MERMAID: Metaphor Generation with Symbolism and Discriminative Decoding
This addresses the problem of automated metaphor generation for natural language processing applications, representing an incremental improvement with specific gains in quality.
The paper tackles the challenge of generating metaphors by replacing verbs in literal expressions, using a method to automatically construct a parallel corpus from poetry and incorporating a discriminator to guide decoding. The best model generates metaphors better than baselines 66% of the time and enhances poems with metaphors preferred 68% of the time.

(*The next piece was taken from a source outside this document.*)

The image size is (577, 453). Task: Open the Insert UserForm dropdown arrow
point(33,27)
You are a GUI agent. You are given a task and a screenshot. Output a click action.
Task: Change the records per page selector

Generating metaphors is a challenging task as it requires a proper understanding of abstract concepts, making connections between unrelated concepts, and deviating from the literal meaning. In this paper, we aim to generate a metaphoric sentence given a literal expression by replacing relevant verbs. Based on a theoretically-grounded connection between metaphors and symbols, we propose a method to automatically construct a parallel corpus by transforming a large number of metaphorical sentences from the Gutenberg Poetry corpus (Jacobs, 2018) to their literal counterpart using recent advances in masked language modeling coupled with commonsense inference. For the generation task, we incorporate a metaphor discriminator to guide the decoding of a sequence to sequence model fine-tuned on our parallel data to generate high-quality metaphors. Human evaluation on an independent test set of literal statements shows that our best model generates metaphors better than three well-crafted baselines 66% of the time on average. A task-based evaluation shows that human-written poems enhanced with metaphors proposed by our model are preferred 68% of the time compared to poems without metaphors.